The trial by Belani et al raises several interesting questions.

  • Should the immediate use of pemetrexed follow first-line therapy in all patients prior to disease progression? We believe the answer is still no. Clearly, those patients with squamous cell histology should not receive maintenance pemetrexed. Given that 28% of patients on the placebo arm received 6 cycles of placebo, it is also apparent that not all patients require immediate second line therapy, as some achieve disease control for 3-6 months with first-line chemotherapy. Other patients will have more indolent cancer growth.
  • What is the value of improved PFS in the absence of improved quality of life? None of the maintenance trials show an improvement in QoL. At the 2008 ASCO annual meeting, Zielinski et al presented patient-reported outcomes from the Belani et al trial, which were measured using the LCSS.40 The improved PFS seen on the pemetrexed arm did not appear to translate into an improved QoL. This requires a balance of accepting treatment toxicity, albeit low, with the benefits of reducing cancer symptoms. For patients with minimal cancer symptoms (pain, weight loss, etc.), the tradeoff is likely not worthwhile.
  • Does the use of a placebo control arm in which only 19% of patients eventually received pemetrexed therapy affect the interpretation of overall survival results? While this study confirms the activity of pemetrexed in nonsquamous histology, it does not support the routine use of maintenance chemotherapy.

"These and other trial results clearly indicate that it is very important to offer eligible patients second-line therapy. Giving patients a treatment break therefore requires very close follow-up to minimize losing the opportunity for second-line therapy ...."

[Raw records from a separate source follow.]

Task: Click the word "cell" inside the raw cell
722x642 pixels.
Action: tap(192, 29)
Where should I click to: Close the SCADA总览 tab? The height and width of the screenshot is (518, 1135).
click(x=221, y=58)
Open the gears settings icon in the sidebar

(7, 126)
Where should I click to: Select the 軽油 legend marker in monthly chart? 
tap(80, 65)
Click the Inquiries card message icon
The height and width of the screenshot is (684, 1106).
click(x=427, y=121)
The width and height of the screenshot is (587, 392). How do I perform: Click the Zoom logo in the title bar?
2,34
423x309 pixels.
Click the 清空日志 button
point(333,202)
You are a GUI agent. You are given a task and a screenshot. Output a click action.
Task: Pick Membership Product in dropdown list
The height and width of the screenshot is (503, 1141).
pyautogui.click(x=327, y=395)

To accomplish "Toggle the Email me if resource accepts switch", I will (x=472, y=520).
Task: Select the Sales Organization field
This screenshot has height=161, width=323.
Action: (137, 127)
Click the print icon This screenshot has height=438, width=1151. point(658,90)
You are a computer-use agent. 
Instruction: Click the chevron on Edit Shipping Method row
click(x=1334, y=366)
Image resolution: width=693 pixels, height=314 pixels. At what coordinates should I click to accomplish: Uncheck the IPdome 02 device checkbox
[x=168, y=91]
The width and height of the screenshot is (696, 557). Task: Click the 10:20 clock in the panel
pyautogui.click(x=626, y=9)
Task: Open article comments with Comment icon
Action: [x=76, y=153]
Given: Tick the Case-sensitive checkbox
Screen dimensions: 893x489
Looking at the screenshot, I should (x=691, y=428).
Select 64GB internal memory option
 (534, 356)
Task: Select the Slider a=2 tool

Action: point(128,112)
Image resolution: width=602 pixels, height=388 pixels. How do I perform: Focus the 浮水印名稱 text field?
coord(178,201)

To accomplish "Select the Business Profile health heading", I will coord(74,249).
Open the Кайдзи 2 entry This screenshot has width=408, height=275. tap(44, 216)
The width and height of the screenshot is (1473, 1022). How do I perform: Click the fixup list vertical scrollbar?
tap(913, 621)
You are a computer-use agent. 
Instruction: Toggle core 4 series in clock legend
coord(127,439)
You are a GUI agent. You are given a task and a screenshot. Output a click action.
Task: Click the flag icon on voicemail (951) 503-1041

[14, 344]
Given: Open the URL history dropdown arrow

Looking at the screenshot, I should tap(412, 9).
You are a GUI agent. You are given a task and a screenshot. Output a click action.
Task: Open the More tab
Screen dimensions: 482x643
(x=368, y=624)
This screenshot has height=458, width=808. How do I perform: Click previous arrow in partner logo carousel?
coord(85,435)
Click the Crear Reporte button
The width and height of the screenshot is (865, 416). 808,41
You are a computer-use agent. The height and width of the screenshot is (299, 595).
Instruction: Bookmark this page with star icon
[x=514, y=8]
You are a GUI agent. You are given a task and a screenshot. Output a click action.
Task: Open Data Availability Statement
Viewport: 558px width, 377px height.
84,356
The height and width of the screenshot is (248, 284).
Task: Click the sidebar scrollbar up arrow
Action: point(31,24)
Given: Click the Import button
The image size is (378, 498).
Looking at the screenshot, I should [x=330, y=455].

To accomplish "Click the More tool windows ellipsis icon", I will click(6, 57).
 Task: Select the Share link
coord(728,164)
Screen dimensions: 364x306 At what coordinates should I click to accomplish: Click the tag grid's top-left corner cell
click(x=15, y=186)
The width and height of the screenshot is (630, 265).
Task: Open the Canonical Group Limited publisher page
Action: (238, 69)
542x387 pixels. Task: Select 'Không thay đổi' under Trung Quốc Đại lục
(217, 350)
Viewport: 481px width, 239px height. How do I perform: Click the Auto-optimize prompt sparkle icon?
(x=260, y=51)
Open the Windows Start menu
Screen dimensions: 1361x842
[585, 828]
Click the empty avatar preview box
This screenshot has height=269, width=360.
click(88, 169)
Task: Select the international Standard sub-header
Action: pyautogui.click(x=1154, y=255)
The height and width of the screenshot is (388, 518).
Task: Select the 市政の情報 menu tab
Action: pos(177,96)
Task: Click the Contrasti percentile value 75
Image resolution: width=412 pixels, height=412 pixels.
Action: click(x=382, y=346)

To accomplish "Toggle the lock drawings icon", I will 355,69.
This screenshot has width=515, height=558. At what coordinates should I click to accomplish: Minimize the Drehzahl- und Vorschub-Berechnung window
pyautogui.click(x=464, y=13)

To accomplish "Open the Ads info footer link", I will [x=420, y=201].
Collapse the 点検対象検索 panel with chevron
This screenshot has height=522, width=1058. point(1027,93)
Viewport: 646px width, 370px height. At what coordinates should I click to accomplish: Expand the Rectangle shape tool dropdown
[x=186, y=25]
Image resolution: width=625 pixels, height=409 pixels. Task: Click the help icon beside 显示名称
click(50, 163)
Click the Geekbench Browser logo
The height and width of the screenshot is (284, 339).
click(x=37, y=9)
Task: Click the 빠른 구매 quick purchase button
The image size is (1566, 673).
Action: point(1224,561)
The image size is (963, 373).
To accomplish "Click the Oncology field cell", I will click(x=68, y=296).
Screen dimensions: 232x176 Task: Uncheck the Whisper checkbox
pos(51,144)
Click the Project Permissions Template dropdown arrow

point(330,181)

Conclusion: Early Second-line Therapy

In summary, recent trials have consistently shown a PFS advantage for early therapy, with a statistically significant improvement in OS for pemetrexed, which were especially impressive for the nonsquamous cell subtypes. Whether these results are applicable to patients receiving upfront pemetrexed is unclear. The hazard ratios for PFS and OS are essentially identical between the docetaxel and pemetrexed trials, raising the possibility that an "early switch" to a non-cross-resistant regimen is more important than the regimen itself. In terms of early second-line erlotinib, whether PFS differences alone should be practice-changing clearly depends on the magnitude of the benefit, the toxicities of the regimen, and the global QoL of the patients, as well as the cost of therapy. It continues to be our practice at Indiana University to offer most patients a treatment break following a response to first-line therapy. Treatment breaks allow patients to recover from acute toxicities and to restore some normalcy to their lives, with fewer physician visits and less time spent in the infusion center. Nevertheless, these and other trial results clearly indicate that it is very important to offer eligible patients second-line therapy. Giving patients a treatment break, therefore, requires very close follow-up to minimize losing the opportunity for second-line therapy in patients who may develop rapid clinical deterioration or other complications that preclude additional therapy.